Reading passage =
# Loads of fun today



## wayneis (Nov 16, 2005)

I finished up a couple more today, first was a Churchill in black and white ebony.








Then is the Mun Ebony Perfect Fit Convertable.








Then my curly spalted flashlight.








Lastly is a closed end Jr. Gentleman in cumberland rod.








Thanks all.

Wayne


----------



## PenWorks (Nov 17, 2005)

Busy , busy, busy......The best Churchill I seen so far. The stripped Ebony realy blends well with the trim. I have not ordered any yet, I just can't get past the black trim with the gold rings or the center band reminds me of an Americana. Never seen a flashlight before, that is cool, and I think cumberland is tops for pen material, that one is nice.


----------



## alamocdc (Nov 17, 2005)

Very nice work, Wayne. I have to tell you, I love that Churchill! That's probably my favorite of those I've seen. So how did you like working w/the B&W Ebony? I love the stuff!


----------



## BigRob777 (Nov 17, 2005)

Wayne,
I can't believe I'm going to say this, but I actually prefer the black and white ebony over the curly spalted (my house is overflowing with curly maple).  You did a great job on all of them.  I have only seen two flashlights, including this one.  Where do you get them?

Data block =
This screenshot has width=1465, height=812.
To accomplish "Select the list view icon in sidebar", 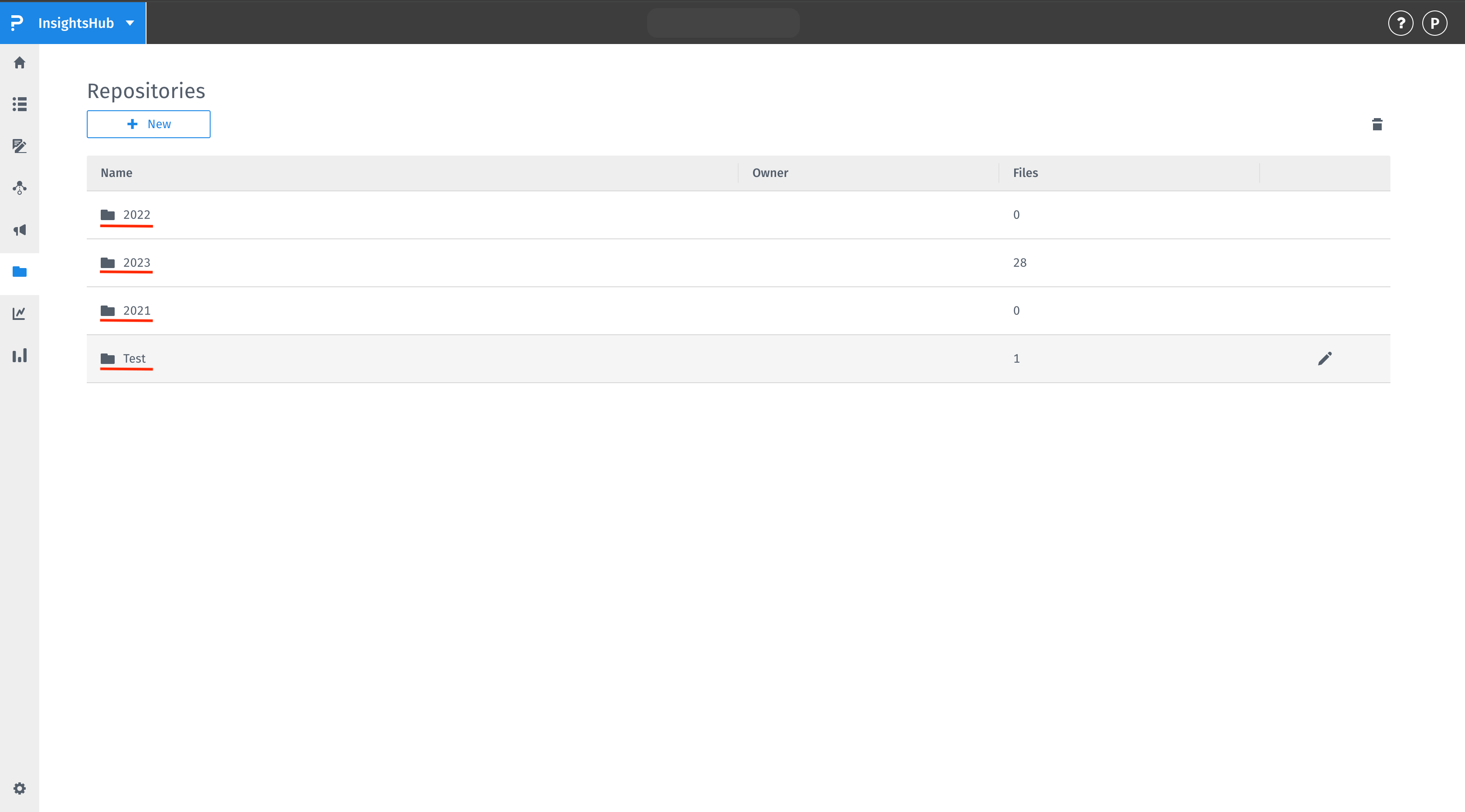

Given instruction = Can you pull out the whole forum thread about turned pens from above and reproduce it word for word?

Result of the exercise =
# Loads of fun today



## wayneis (Nov 16, 2005)

I finished up a couple more today, first was a Churchill in black and white ebony.








Then is the Mun Ebony Perfect Fit Convertable.








Then my curly spalted flashlight.








Lastly is a closed end Jr. Gentleman in cumberland rod.








Thanks all.

Wayne


----------



## PenWorks (Nov 17, 2005)

Busy , busy, busy......The best Churchill I seen so far. The stripped Ebony realy blends well with the trim. I have not ordered any yet, I just can't get past the black trim with the gold rings or the center band reminds me of an Americana. Never seen a flashlight before, that is cool, and I think cumberland is tops for pen material, that one is nice.


----------



## alamocdc (Nov 17, 2005)

Very nice work, Wayne. I have to tell you, I love that Churchill! That's probably my favorite of those I've seen. So how did you like working w/the B&W Ebony? I love the stuff!


----------



## BigRob777 (Nov 17, 2005)

Wayne,
I can't believe I'm going to say this, but I actually prefer the black and white ebony over the curly spalted (my house is overflowing with curly maple).  You did a great job on all of them.  I have only seen two flashlights, including this one.  Where do you get them?